The market believes it is ‘right and proper’ to re-evaluate the symbols and artefacts within its archives to see ‘whether or not what they stand for reflects where we are’ today

Lloyd’s of London is looking for an archivist to research its extensive collection of artefacts, with part of the job description being to identify those which may have links with slavery.

The archivist will be tasked to “strategically manage, maintain and facilitate access to Lloyd’s archives, artefacts, documents and other historically important items in order to safeguard Lloyd’s history and to proactively promote Lloyd’s unique past and legacy”.

Furthermore, the new hire will “undertake research into Lloyd’s archives to ascertain what artefacts and objects link to African and Caribbean history (specifically slavery and abolition)” as well as “to scope and make recommendations as to how Lloyd’s can embrace digital solutions to make its collection more effective to manage and accessible to the wider Lloyd’s market/other interest parties.”

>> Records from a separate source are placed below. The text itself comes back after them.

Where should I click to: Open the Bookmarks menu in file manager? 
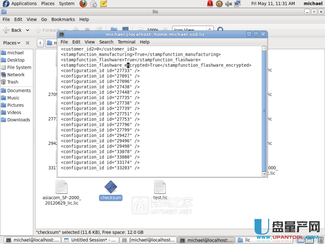pyautogui.click(x=63, y=19)
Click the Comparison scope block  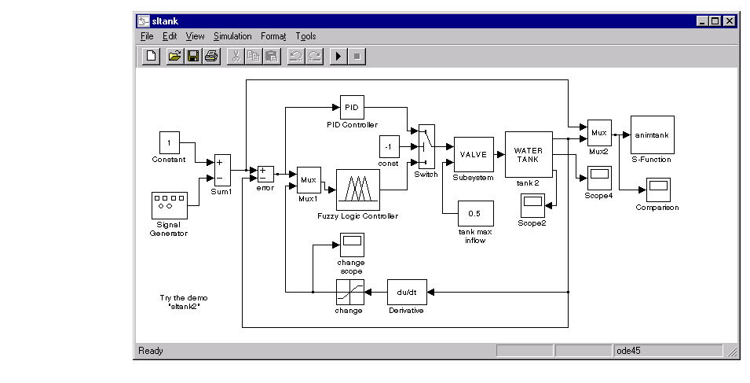coord(659,190)
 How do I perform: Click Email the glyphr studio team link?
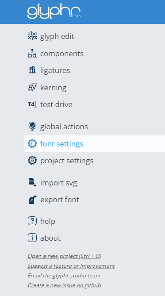[x=64, y=276]
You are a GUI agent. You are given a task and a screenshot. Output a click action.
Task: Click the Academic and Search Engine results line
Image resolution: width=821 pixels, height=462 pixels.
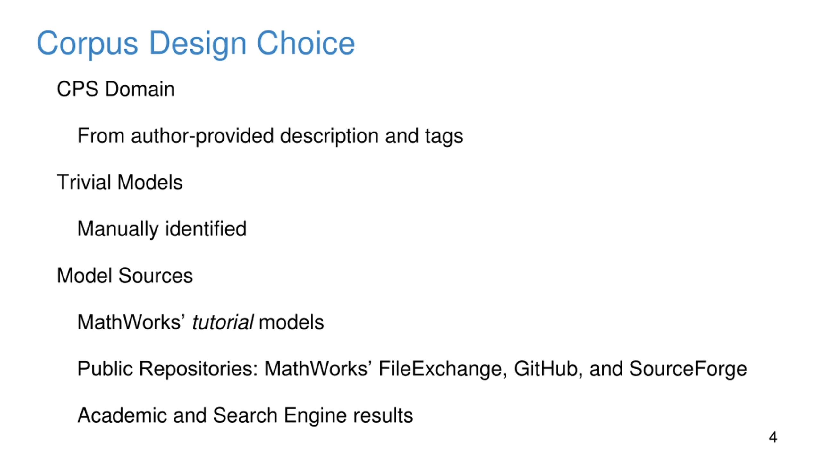point(245,415)
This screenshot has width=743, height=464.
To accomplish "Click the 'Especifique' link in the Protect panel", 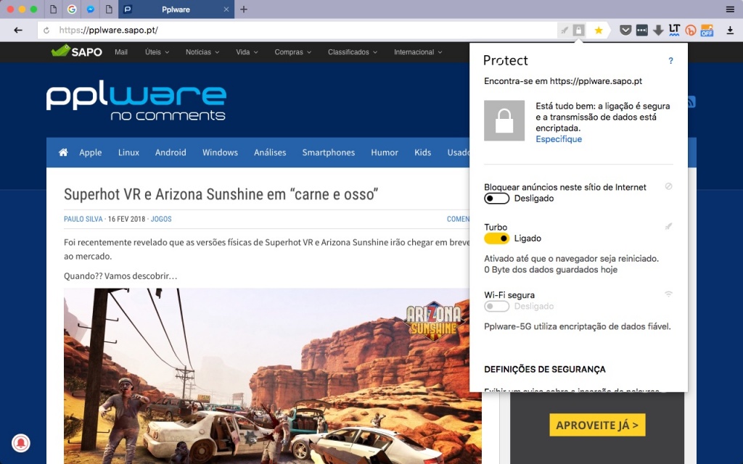I will pos(558,138).
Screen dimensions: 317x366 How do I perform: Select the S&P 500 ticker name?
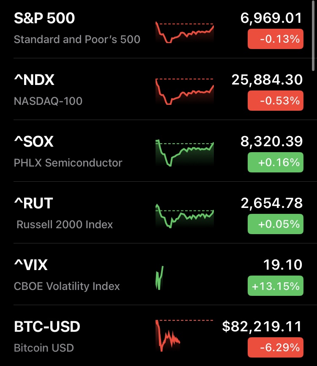[x=44, y=18]
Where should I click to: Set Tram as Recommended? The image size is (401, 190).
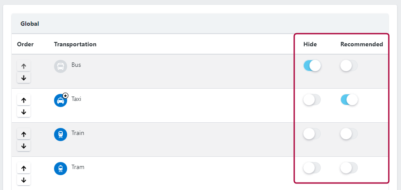pyautogui.click(x=349, y=168)
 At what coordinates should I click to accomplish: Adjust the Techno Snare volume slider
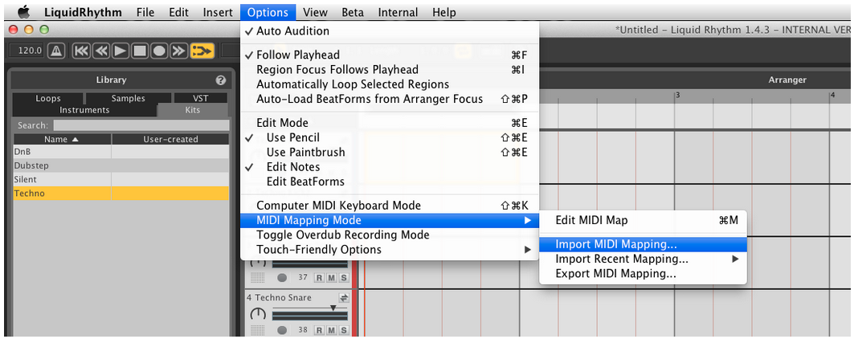point(309,314)
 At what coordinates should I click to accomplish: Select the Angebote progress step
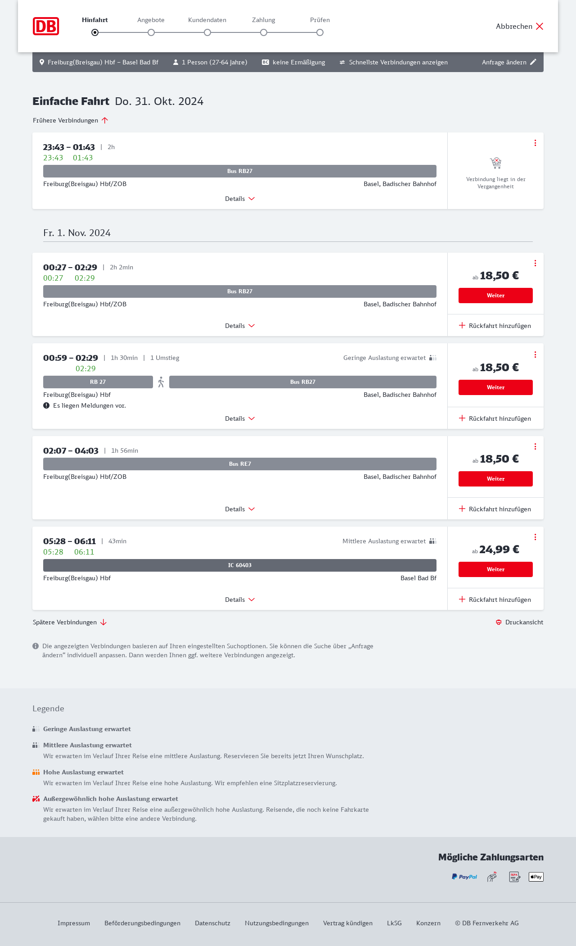151,32
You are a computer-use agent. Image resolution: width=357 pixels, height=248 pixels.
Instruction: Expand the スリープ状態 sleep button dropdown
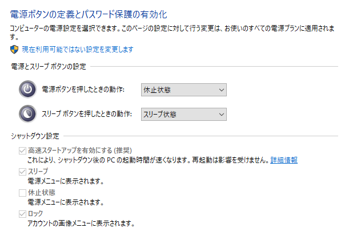point(183,115)

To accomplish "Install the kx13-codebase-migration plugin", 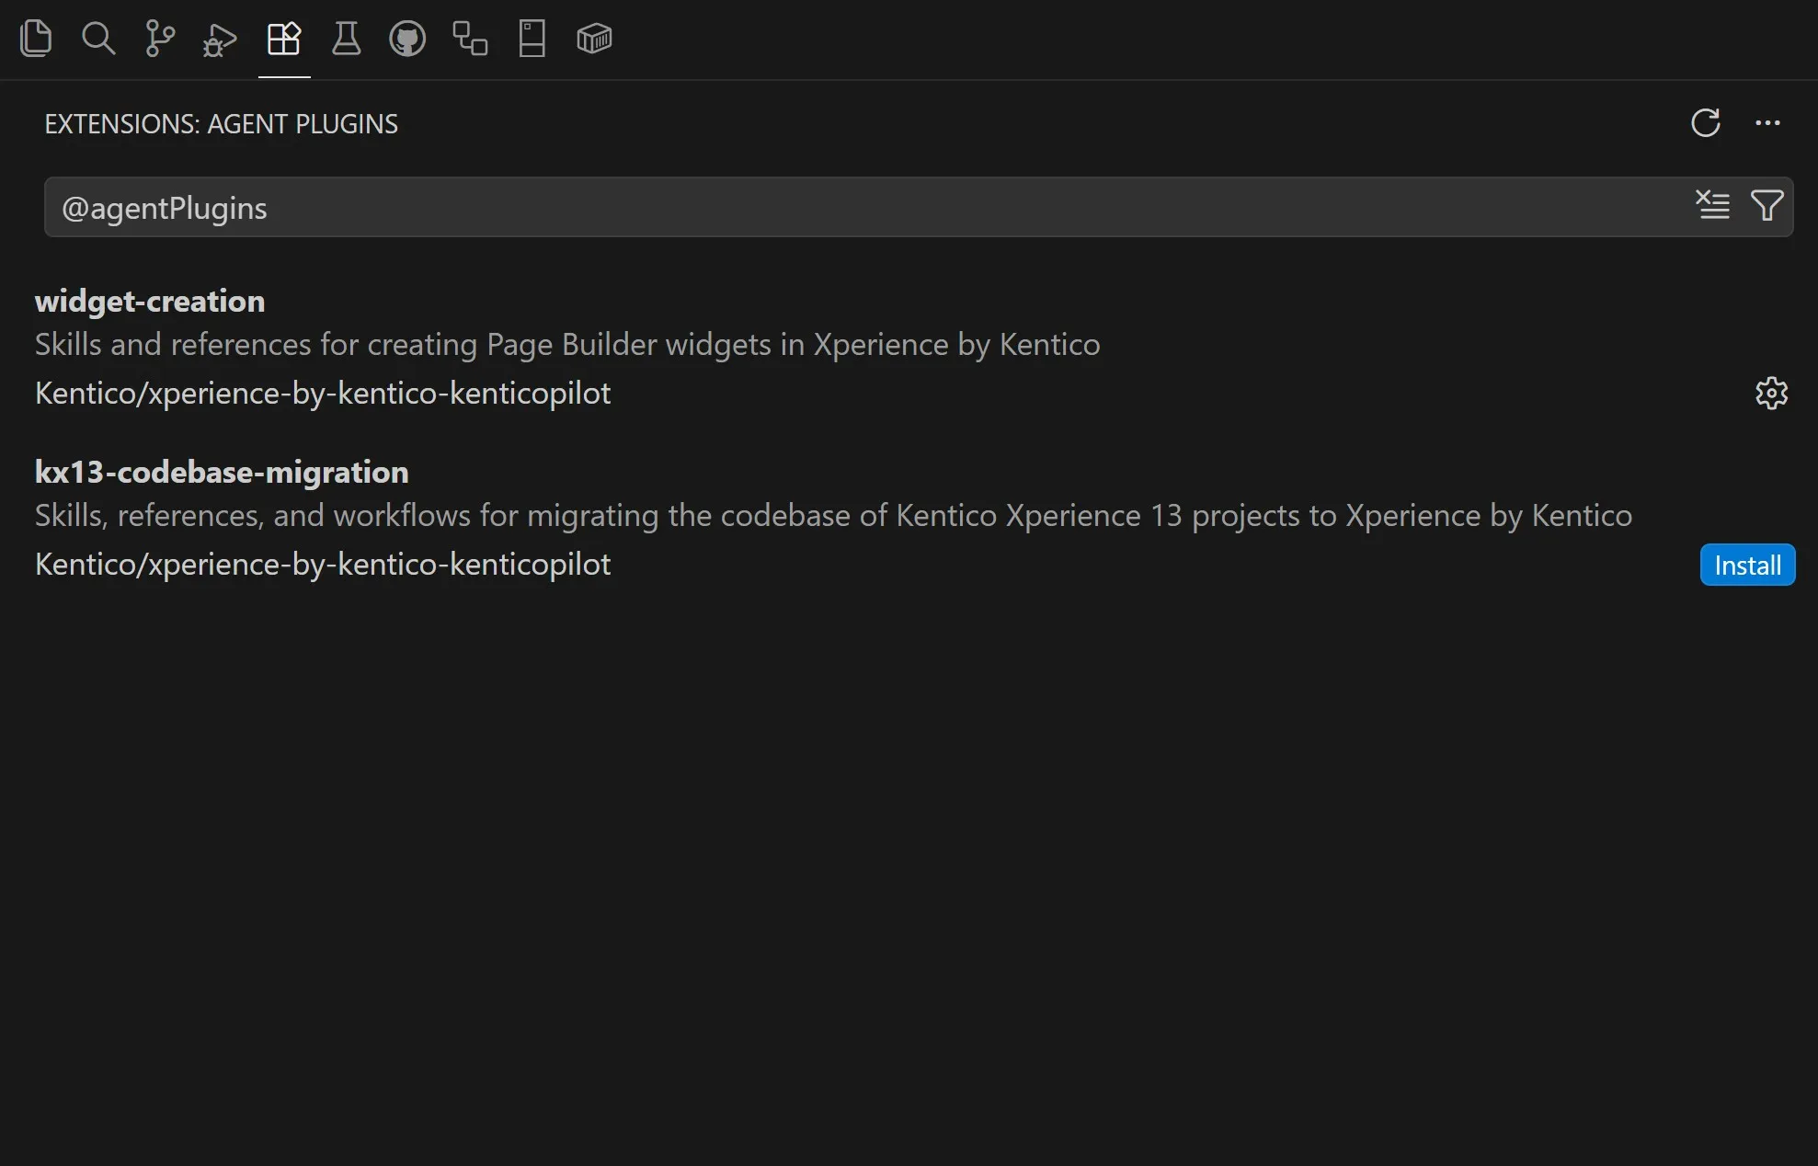I will click(x=1747, y=565).
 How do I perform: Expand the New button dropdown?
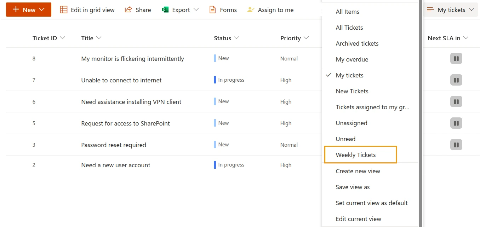pyautogui.click(x=42, y=10)
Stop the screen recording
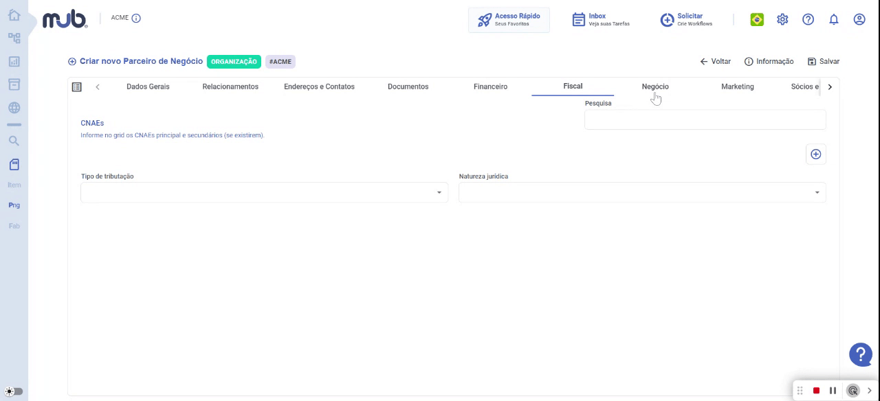Screen dimensions: 880x401 [x=816, y=391]
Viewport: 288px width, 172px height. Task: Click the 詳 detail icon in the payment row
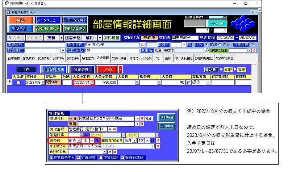pos(188,83)
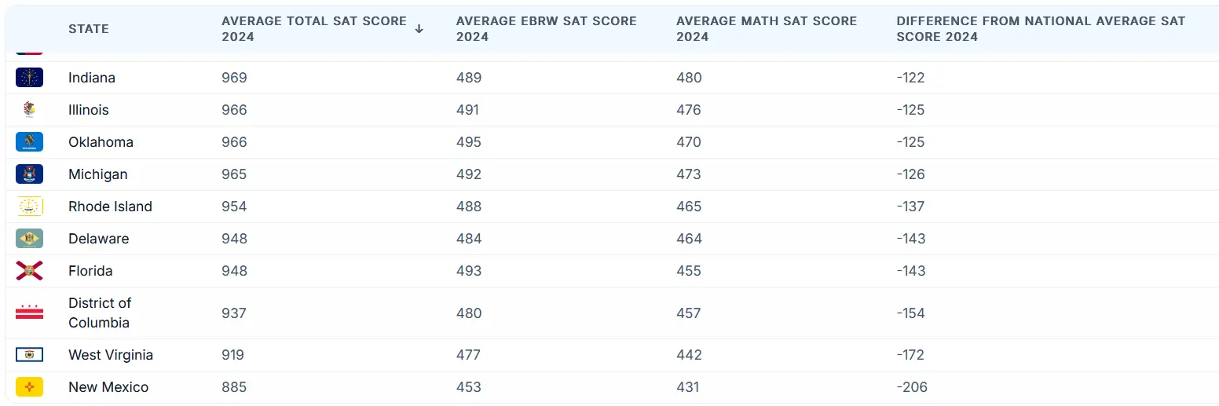
Task: Click the Florida state flag icon
Action: (x=29, y=271)
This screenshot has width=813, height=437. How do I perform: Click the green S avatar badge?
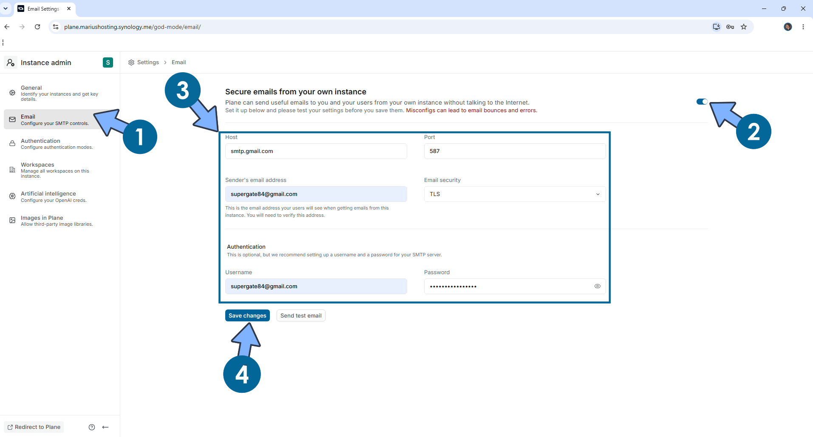point(108,62)
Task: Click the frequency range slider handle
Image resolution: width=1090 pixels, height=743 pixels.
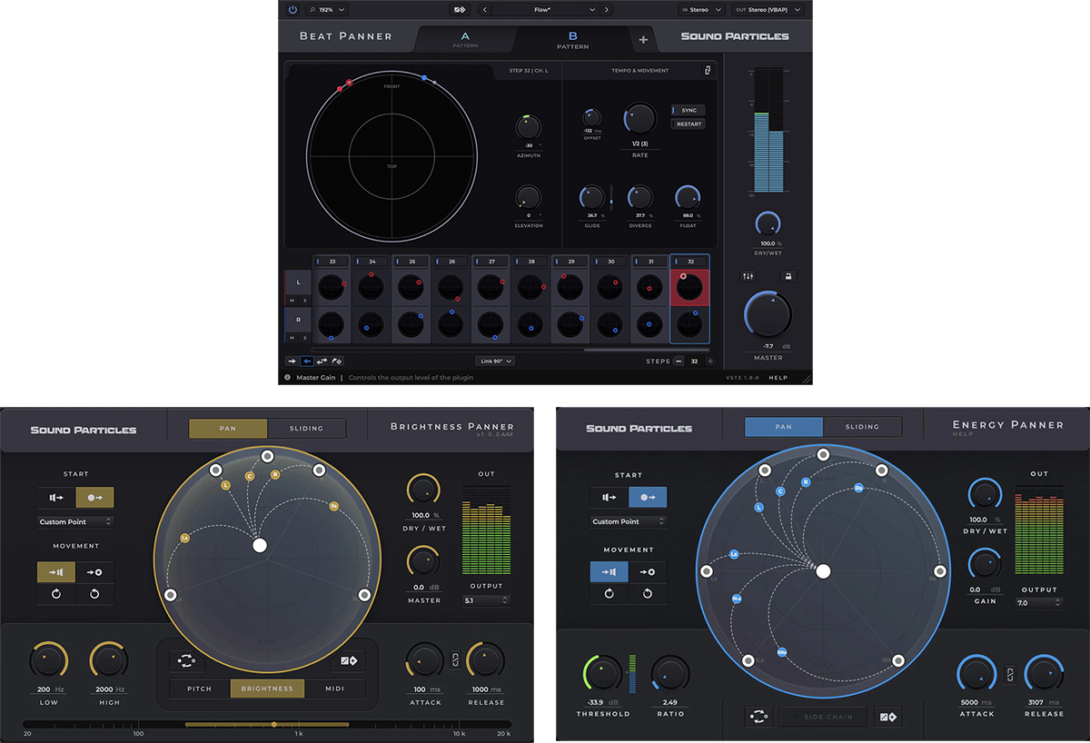Action: pos(273,724)
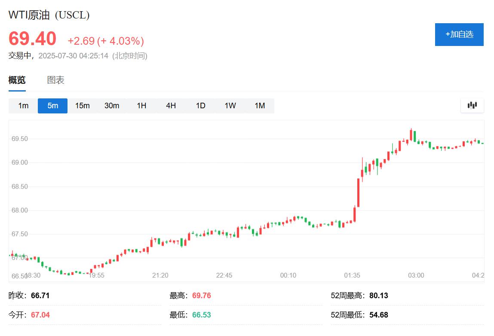Choose the 4H chart interval

[171, 106]
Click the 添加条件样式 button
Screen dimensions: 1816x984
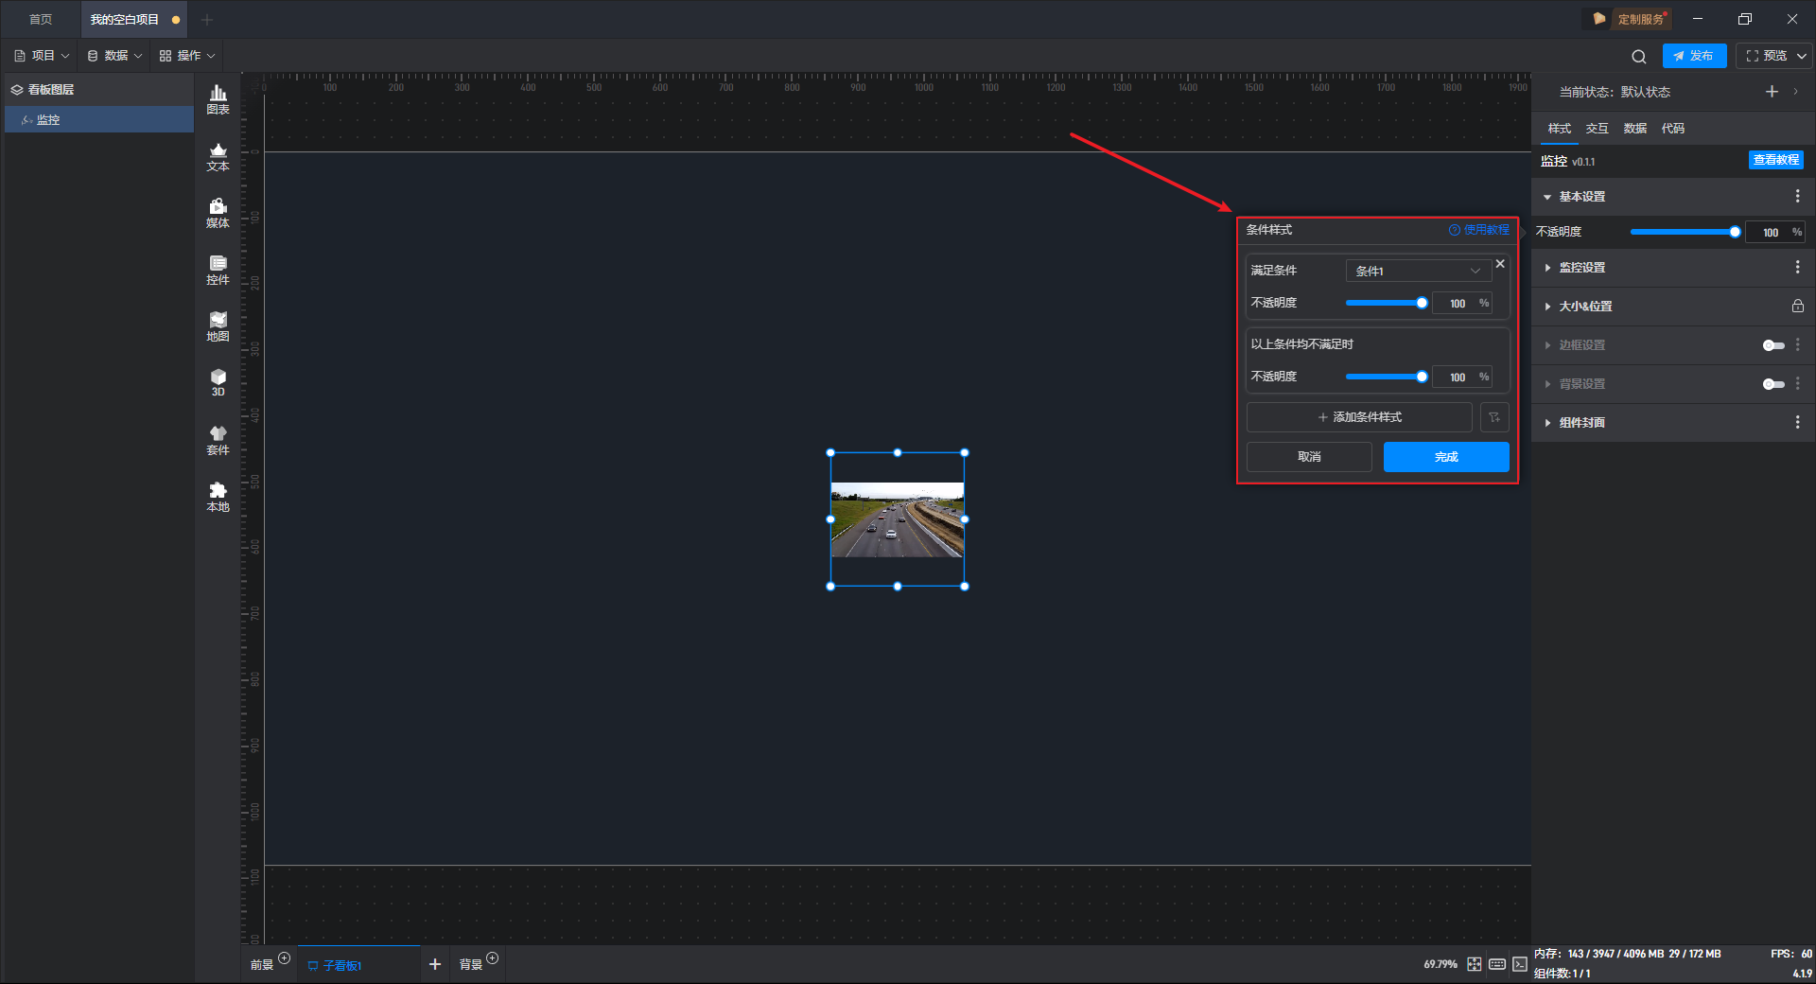point(1359,417)
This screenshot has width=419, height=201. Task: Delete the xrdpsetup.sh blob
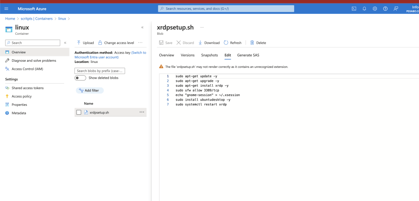click(x=258, y=43)
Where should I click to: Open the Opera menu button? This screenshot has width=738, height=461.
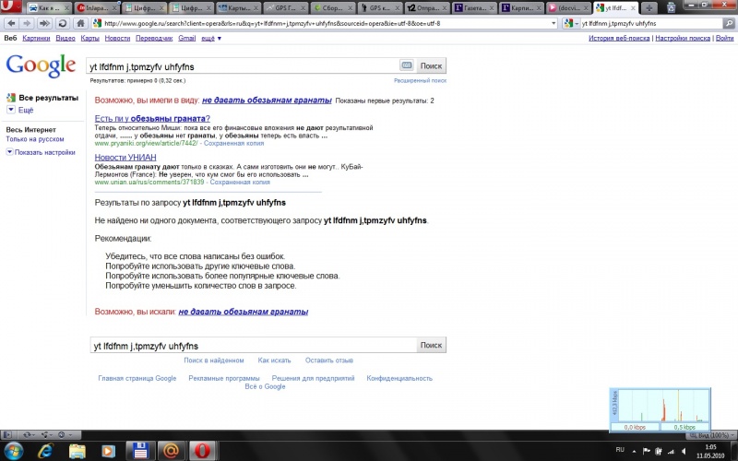11,7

Specific responsibilities for the archivist will include:

  • Undertaking research into the archives and detail objects which may have links to slavery (either through events, a person depicted in an image or described in a document, or an object linked to a person, place, or event) and warrant further investigation.
  • Working with the head of culture and head of brand to develop the narratives around these items.
  • Making recommendations for any future research to improve understanding around the archives.

Historic perspective

Lloyd’s has over 3,000 artefacts and items in its archives, ranging from paintings, furniture, silverware and other historical items.

Part of the collection stems from the work of the Lloyd’s Patriotic Fund, which was founded in 1803. This gave grants to those wounded in service and supported the dependents of those killed in action.

It also awarded prizes in the form of silverware or swords to those who went beyond the call of duty. Over the years, many of these items have been bequeathed back to Lloyd’s.

The Lloyd’s Patriotic Fund still exists today and is the oldest military charity of its kind. It works closely with charities to support the armed forces and their families.

A Lloyd’s spokesperson told Insurance Times: “As society evolves, it is right and proper for us to take a look at those symbols and artefacts and make a decision as to whether or not what they stand for reflects where we are.

“Of course, it is important to fully understand history, but we must do so in a way that reflects changing sentiments and societal views as we more fully understand that history – the good and the bad.”